I think you can see, it is
not easy to full the shoes of the ghosts of community life past when
the priest/minister was present, if not the leading hand in
organising community events and projects. The loss of this connection
deserves serious thought. For the nominal or non committed members of
the community such events are the connection, however tenuous with
the church as a beating heart and hub of community life; a well
supplying the glue and social capital that makes a community,
function as a community.
The withdrawal from such traditional roles
leaves the churches out of the loop of community life. The community
will continue, but if this absence can not be addressed, it will be a
different place without the incarnate recognisable visible living
presence of the church of God. Sure the building in which God's
people meet will still be present in the community and be valued
highly as a focus of community identity. However, where once the
recognised spiritual leadership of the community's voice was strong
and steering, present and pastoring, it is in danger,with the
exception of those in the intimate circles of the leader's care, of
becoming being an almost forgotten echo of a former golden age that
has passed away in a manner similar to that of the veterans of
conflicts and ages past.
REBALANCING OF MINISTRY
Time for diagram!
Here is the Haybox
theologian's map of ministerial capacity. It is based on the fact
that no matter how well trained or organised someone is their
ministry will always contain certain elements or dimensions that are
common to the human elements of the role to which they are called and
sent. They will also have a personal limit to how much of their
capacity they can give to their role over the long term, which is
represented by the outer circle.
I have distilled the
areas, represented by the touching circles within the capacity of the
individual, from my own experience into three areas of gifting and
capability. I would hope these would be found within the capacity of
anybody called and recognised as having a public community office in
the churches. Being three there are Trinitarian echoes of the
ordering, creativity and pastoral nature of God, as understood in the
Christian tradition.
These three hallmarks
recognise that ministry is expressed through being or demonstrating;
A creative spark in
being a catalyst for and/or provider of experiences that create
space for God in the lives of others.
Being an agent of
health and healing in human relationships.
Having a sufficiency
of the gift of "administration" in organising themselves
and "stuff" so that people, location and processes aid and
support the creative and human-relationships threads.
I am not suggesting that
everyone called to ministry in the church will have these gifts in
equal measure; as St Paul expressed, some are called to be
evangelists, some preachers, others.... However if any Ministry is to
be Christlike in its concern for others and connection to a Christian
community with a degree of intimacy that reflects the life of the
early church congregation all three will need to be recognised in
that person's nature.
An evangelist for example
might well be strong in the areas of creativity and in human
relationships, a pastor within the areas of administration and human
relationships, a liturgist strong in creativity and administration.
Get the picture?
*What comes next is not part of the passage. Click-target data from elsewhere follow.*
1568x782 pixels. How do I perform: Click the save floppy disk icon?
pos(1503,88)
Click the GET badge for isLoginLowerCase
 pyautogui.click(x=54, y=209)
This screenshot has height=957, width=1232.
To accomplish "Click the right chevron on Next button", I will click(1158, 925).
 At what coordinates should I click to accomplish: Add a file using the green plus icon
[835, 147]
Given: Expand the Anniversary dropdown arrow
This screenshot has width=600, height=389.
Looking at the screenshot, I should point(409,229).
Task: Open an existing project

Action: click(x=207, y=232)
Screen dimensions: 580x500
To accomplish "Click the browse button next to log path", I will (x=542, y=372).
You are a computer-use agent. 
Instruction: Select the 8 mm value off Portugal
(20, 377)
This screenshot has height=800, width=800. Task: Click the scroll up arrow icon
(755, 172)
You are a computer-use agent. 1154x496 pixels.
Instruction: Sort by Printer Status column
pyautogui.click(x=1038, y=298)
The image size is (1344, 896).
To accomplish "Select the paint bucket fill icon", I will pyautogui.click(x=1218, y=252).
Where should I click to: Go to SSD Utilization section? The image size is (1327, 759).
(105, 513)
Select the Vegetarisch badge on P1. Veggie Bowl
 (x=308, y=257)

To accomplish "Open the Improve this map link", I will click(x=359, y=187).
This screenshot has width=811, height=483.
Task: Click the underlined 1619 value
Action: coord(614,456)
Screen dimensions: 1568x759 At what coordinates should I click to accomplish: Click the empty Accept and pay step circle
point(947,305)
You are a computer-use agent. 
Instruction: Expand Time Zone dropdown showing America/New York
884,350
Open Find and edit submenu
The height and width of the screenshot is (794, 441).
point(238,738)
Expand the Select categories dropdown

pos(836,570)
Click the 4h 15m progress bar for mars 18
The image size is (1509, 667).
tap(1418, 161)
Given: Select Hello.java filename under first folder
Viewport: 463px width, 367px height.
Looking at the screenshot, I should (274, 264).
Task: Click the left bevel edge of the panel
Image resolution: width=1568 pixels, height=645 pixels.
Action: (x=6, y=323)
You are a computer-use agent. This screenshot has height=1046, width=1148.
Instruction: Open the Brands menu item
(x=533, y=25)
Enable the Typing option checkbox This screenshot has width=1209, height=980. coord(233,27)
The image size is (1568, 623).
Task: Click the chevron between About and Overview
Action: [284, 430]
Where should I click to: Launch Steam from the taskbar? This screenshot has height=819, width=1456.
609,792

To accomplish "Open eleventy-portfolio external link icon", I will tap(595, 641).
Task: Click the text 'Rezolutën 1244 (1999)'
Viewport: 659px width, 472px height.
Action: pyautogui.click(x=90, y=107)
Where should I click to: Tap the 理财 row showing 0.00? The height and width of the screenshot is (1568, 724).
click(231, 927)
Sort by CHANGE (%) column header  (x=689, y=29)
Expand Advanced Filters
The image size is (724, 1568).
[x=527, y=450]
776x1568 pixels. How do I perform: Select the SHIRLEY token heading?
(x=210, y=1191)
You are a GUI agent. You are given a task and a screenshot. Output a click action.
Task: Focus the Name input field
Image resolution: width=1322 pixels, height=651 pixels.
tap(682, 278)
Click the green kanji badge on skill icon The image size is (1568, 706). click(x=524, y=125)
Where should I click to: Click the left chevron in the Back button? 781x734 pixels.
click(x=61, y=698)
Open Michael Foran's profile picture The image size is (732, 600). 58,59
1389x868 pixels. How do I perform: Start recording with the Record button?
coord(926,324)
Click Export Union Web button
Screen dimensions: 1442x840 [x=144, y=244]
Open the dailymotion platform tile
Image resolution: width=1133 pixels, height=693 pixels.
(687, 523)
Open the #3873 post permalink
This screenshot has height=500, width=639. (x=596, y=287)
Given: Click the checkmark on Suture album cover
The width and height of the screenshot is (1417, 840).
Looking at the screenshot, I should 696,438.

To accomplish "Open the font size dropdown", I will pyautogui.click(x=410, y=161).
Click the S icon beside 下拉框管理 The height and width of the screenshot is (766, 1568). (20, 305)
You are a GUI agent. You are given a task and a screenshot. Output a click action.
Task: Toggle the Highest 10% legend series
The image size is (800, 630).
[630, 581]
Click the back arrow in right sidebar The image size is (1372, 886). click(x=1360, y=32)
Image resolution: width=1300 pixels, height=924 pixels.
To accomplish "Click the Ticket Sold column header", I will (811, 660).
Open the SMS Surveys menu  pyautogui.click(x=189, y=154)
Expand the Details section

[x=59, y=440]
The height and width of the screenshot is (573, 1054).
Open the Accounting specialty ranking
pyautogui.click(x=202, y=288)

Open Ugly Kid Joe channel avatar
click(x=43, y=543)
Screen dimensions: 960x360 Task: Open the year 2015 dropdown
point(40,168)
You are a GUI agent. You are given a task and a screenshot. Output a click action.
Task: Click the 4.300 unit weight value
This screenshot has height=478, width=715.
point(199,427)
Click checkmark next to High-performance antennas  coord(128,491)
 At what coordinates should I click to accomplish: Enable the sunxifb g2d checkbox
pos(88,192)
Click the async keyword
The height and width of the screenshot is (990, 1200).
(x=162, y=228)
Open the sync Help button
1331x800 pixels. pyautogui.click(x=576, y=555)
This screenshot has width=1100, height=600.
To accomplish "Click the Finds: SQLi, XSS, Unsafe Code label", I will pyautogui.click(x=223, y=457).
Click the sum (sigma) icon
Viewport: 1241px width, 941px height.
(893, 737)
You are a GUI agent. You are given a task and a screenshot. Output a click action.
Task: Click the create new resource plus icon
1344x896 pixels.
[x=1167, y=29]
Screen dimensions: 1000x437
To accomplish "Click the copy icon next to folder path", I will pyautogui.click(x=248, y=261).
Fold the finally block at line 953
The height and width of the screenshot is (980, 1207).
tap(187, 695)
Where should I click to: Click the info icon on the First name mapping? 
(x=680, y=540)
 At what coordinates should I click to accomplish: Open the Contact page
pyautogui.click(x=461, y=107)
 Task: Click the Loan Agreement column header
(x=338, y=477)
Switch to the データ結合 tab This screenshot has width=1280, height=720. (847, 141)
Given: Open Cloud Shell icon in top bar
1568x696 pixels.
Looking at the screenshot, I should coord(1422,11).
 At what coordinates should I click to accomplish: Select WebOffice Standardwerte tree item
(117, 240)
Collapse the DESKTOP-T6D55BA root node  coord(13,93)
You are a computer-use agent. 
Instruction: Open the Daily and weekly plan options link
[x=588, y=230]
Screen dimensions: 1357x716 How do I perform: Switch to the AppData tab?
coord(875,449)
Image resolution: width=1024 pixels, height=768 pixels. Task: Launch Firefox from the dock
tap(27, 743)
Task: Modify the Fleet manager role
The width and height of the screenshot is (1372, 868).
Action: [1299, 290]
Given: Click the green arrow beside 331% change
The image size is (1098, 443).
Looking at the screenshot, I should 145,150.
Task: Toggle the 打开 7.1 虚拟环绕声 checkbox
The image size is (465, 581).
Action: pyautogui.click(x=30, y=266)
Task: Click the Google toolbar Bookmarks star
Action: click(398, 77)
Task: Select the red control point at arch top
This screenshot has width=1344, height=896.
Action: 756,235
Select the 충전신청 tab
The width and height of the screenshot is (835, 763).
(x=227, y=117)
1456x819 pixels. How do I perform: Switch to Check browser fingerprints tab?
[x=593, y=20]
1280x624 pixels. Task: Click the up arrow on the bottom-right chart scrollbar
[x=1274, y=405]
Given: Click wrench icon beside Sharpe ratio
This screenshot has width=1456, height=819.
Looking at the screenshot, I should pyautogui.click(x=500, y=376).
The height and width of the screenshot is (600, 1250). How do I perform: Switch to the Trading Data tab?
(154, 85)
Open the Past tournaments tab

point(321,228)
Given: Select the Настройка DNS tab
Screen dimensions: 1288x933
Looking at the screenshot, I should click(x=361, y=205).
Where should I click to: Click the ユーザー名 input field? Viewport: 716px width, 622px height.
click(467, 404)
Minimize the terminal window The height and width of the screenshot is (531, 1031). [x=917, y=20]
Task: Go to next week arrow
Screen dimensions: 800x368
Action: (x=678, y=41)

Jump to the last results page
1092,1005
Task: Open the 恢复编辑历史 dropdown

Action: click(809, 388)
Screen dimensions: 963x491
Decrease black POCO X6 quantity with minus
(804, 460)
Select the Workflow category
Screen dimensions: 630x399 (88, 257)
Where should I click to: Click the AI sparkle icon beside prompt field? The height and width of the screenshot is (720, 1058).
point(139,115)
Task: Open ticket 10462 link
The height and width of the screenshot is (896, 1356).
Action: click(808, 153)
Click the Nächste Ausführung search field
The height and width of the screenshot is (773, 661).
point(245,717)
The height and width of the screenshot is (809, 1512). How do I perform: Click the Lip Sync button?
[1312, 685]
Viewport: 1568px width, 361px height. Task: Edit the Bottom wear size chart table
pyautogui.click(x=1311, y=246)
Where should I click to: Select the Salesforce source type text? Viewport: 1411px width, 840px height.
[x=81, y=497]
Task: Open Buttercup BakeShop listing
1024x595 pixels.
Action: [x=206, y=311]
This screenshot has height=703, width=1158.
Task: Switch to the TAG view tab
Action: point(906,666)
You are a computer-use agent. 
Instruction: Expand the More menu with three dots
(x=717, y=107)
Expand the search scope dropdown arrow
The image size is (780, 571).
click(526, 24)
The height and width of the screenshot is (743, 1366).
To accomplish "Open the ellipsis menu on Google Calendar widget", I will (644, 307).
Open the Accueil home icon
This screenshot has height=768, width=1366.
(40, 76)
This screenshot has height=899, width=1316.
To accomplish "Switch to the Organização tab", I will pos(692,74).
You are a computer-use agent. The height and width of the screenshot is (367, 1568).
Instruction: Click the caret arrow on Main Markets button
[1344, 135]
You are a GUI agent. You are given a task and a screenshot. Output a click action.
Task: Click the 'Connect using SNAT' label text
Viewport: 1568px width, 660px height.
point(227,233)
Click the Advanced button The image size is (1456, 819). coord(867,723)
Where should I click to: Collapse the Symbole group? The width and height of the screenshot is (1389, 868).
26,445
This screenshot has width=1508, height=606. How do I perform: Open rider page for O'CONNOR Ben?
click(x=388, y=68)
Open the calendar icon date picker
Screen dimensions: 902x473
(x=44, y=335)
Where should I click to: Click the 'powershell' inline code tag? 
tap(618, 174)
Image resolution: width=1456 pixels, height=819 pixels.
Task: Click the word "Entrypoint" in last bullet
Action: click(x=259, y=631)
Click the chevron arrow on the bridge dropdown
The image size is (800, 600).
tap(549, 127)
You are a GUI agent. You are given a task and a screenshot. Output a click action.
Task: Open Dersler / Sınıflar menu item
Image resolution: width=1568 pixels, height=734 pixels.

All in ministry will have a varied mix of these
giftings according to God's grace. Where the church struggles is that
it tends to label and commission all as "ministers" or
"priests" or "vicars". This is OK and fine in a
singular setting where particular gifts and strengths can allow
"round pegs to be placed in round holes", i.e. the needs of
a church matched to the gifts of an individual minister.
In multi church/parish
settings each community will have different needs. A browse through
many job advertisements for new ministers with the profiles of the
needs of the communities will often read as a cut and paste job
between two or more lists of what is being sought. A use for that
redaction criticism glossed over during biblical studies training!
What is seldom recognised
is that the person who comes to fill the role will, by virtue of the
social dynamics that come from attending to multiple settings,
whatever their individual gifting will have to expend much of their
capacity and energy in ensuring the processes that underpin church
ministry run smoothly, listening to and pastoring the leadership
teams and being the "fire engine" who sorts out all the
emergencies and misunderstandings between people that are part of
community life. Often not stated these functions will take up a large
part of the leaders time and energy.
The “map” of how their
capacity for ministry is expended will be distorted away from their
natural gifting to a point of balance between the demands of the
context and their particular passion of faith. Looking something like
this...
This shift in how a pastor's physical, psychological and spiritual capacity is expended in their ministry if it is not acknowledged and understood by the individual minister and those in their care can become a source of frustration, misunderstanding and lead to a breakdown of trust between a "priest and the people".
I can vouch for this
effect in that the ministerial loading of my role, gift and joy that
it is, has certainly not reduced over the last 19 years. What has
changed is the balance of the load. Becoming leader of five active
parish churches has multiplied the pastoral problems to be resolved
and administration to be managed. It has also given me the blessing
of many leadership teams, who all need support. I do not have a
bigger brain, more hours in the day than I used to have and my gifts
of empathy have not expanded five fold either. The result is that my
energies are focused more on the administration and pastoral care
aspects of ministry to the detriment of the creative side beyond that
which is encompassed within normal patterns of ministry,e.g.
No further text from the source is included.